* Source passage *
On Monday, August 2, the Department of Justice announced that Arriva Medical LLC (“Arriva”) and its parent company, Alere Inc. (“Alere”), agreed to pay $160 million to settle claims that they violated the False Claims Act. Arriva was one of the largest mail-order diabetic supply companies in the nation until it ceased business operations in December 2017. Alere is a medical device company based in Abbott Park, Illinois, which acquired Arriva in November 2011. In 2013, a whistleblower brought suit against Arriva and Alere under the qui tam provisions of the False Claims Act. The United States subsequently intervened in the suit.
The settlement resolves allegations that Arriva and Alere caused the submission of false claims to Medicare for glucometers because (i) from April 2010 until the end of 2016, Arriva, with Alere’s approval, paid kickbacks to Medicare beneficiaries by providing them with free meters, while routinely waiving their copayments for these meters; (ii) Arriva, with Alere’s approval, allegedly billed Medicare for a meter for every new patient without regard to the patient’s eligibility; (iii) Arriva allegedly repeatedly billed Medicare for new meters for existing patients before their eligibility renewed; and (iv) Arriva allegedly submitted false claims to Medicare on behalf of beneficiaries who were deceased. The Settlement Agreement does not contain admissions of wrongdoing on the part of Arriva or Alere.
According to the Department of Justice, this is the largest single False Claims Act settlement by the U.S. Attorney’s Office for the Middle District of Tennessee and one of the largest settlements for allegations of kickbacks involving durable medical equipment in the United States.

* Work to complete *
1 - Swap "durable medical equipment" for "diabetic testing supplies" and write out the part of the settlement announcement that opens with "According to the" and closes with "the United States.".
2 - According to the settlement announcement, when did Arriva cease business operations?
The rows that follow are separate material, unrelated to the settlement announcement.

* Stored data *

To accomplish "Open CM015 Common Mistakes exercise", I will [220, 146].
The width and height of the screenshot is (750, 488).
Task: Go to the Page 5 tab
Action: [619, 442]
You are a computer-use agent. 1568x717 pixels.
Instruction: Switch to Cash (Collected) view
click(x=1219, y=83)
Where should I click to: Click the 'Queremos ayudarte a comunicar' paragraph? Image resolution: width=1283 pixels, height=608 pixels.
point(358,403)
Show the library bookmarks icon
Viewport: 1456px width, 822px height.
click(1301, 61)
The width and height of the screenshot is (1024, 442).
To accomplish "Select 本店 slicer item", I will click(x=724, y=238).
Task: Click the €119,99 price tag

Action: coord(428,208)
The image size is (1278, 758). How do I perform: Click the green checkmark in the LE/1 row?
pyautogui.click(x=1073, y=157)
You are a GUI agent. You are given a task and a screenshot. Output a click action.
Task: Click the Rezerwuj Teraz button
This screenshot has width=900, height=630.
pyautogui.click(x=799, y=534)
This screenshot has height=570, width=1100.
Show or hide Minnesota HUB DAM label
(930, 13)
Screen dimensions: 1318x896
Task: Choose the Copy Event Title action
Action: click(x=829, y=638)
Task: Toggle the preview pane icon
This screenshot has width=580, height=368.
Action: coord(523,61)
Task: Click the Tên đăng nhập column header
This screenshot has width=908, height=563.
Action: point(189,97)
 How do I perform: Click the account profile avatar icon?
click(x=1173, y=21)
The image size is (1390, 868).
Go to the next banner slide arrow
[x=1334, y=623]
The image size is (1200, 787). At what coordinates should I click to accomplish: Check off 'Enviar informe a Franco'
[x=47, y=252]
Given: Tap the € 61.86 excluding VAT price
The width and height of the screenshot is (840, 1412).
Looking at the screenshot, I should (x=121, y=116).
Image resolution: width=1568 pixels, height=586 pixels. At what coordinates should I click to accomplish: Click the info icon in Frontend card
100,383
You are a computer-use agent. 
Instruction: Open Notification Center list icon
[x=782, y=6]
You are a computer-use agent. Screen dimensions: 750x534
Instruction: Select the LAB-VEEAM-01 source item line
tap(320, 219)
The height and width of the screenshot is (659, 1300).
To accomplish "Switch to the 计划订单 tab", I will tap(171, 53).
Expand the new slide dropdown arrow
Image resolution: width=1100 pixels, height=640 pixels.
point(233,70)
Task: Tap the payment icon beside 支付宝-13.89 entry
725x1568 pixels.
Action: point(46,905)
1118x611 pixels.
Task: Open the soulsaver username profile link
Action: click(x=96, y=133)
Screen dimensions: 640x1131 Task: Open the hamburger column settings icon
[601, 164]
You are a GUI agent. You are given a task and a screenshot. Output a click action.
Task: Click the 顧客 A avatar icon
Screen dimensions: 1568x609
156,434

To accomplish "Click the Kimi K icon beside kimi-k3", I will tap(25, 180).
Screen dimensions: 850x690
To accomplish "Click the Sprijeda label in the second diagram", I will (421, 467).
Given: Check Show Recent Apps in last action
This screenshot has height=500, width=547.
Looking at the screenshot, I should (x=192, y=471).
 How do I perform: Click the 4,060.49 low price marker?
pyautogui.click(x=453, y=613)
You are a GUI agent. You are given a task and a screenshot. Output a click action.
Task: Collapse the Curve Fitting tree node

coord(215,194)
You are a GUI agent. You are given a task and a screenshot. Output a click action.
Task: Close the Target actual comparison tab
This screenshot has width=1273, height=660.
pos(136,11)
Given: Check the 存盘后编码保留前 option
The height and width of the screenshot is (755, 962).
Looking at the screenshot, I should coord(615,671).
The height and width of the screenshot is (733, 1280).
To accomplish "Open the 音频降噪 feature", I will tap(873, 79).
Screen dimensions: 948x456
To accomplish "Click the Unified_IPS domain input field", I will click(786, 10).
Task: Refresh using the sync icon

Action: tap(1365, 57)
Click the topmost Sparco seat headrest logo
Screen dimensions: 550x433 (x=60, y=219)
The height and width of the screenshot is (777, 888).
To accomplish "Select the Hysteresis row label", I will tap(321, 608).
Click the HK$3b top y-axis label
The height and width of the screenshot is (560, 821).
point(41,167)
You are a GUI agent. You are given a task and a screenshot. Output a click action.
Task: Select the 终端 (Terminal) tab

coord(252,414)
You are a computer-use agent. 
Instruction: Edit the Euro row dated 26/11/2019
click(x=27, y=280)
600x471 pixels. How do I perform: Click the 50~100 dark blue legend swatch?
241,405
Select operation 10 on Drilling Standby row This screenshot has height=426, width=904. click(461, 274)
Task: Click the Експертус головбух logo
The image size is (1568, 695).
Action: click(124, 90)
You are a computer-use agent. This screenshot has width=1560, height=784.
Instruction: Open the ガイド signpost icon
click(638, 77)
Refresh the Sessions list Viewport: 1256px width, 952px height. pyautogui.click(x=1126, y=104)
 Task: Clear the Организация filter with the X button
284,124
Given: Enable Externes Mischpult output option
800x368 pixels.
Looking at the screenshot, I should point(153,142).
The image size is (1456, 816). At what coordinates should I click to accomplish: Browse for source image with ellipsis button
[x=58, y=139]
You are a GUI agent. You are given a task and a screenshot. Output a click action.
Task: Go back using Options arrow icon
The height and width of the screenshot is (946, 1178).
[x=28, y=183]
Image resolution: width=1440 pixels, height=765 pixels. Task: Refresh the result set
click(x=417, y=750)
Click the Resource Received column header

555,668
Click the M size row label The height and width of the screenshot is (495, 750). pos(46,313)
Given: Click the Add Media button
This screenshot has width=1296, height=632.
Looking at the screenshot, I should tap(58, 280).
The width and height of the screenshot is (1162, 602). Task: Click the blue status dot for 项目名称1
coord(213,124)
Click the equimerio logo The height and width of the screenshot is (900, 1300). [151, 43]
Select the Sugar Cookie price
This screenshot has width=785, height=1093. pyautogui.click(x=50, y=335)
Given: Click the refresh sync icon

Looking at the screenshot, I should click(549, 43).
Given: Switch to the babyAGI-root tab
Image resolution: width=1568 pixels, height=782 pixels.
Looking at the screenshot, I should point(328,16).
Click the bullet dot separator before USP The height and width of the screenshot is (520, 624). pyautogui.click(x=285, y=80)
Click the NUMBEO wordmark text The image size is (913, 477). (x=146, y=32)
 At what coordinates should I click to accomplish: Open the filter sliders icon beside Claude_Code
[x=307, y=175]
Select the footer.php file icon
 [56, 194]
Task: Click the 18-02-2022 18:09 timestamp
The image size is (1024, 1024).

* List of answers *
1 -
According to the Department of Justice, this is the largest single False Claims Act settlement by the U.S. Attorney’s Office for the Middle District of Tennessee and one of the largest settlements for allegations of kickbacks involving diabetic testing supplies in the United States.

2 - December 2017